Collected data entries
*** Block opens ***

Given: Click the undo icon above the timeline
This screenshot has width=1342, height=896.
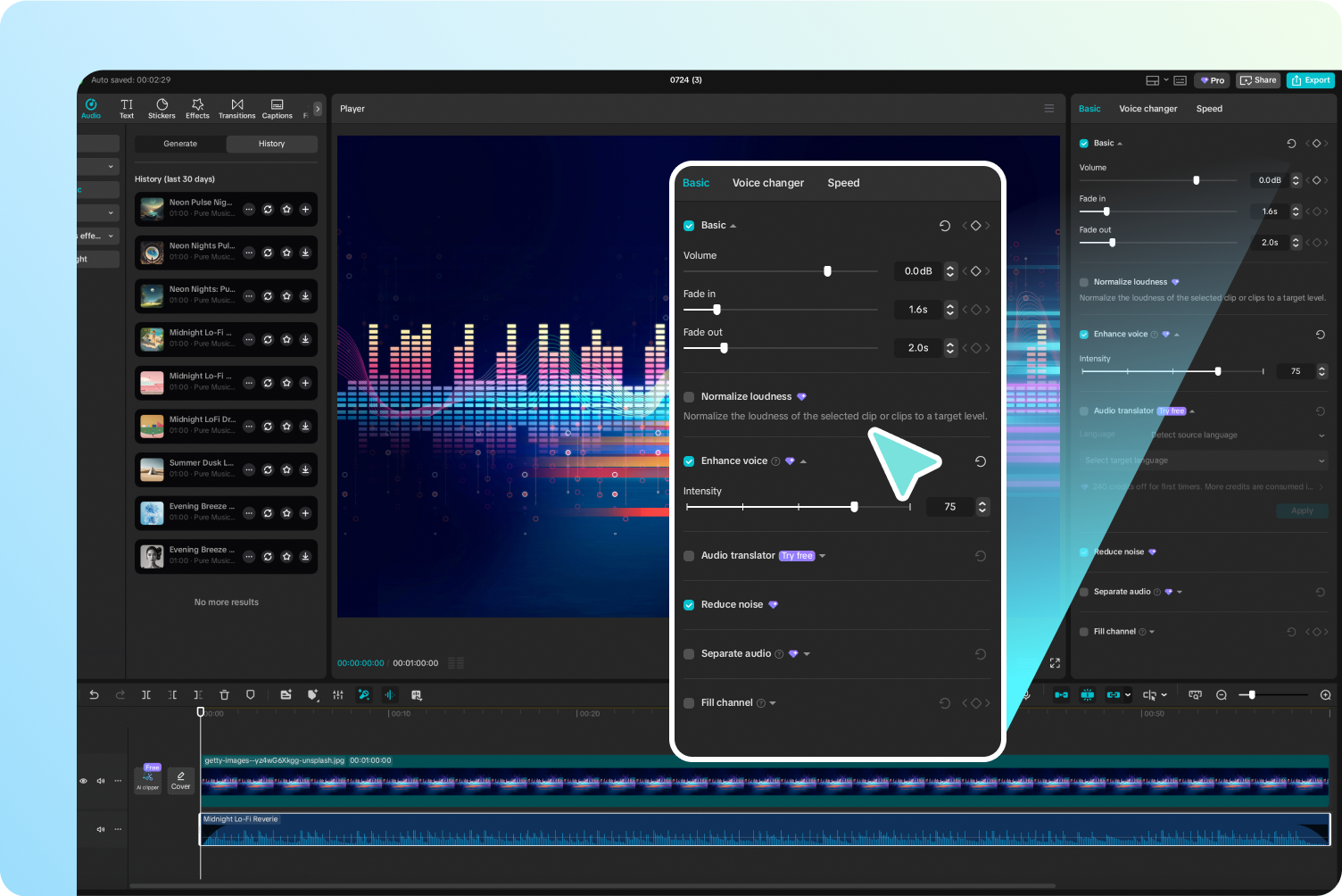Looking at the screenshot, I should click(94, 694).
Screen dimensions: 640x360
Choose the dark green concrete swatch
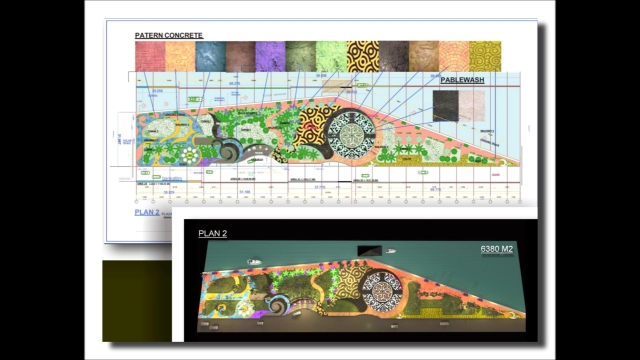301,56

*** Block closes ***

- **EXERCISE AIM**:
Retype, please, exactly the lines that begin with the one containing "This screenshot has width=1342, height=896." and end at the last line of the entries above, both included, leaving out pictures.

- **OUTPUT FOR THIS EXERCISE**:
This screenshot has width=1342, height=896.
Looking at the screenshot, I should click(94, 694).
Screen dimensions: 640x360
Choose the dark green concrete swatch
301,56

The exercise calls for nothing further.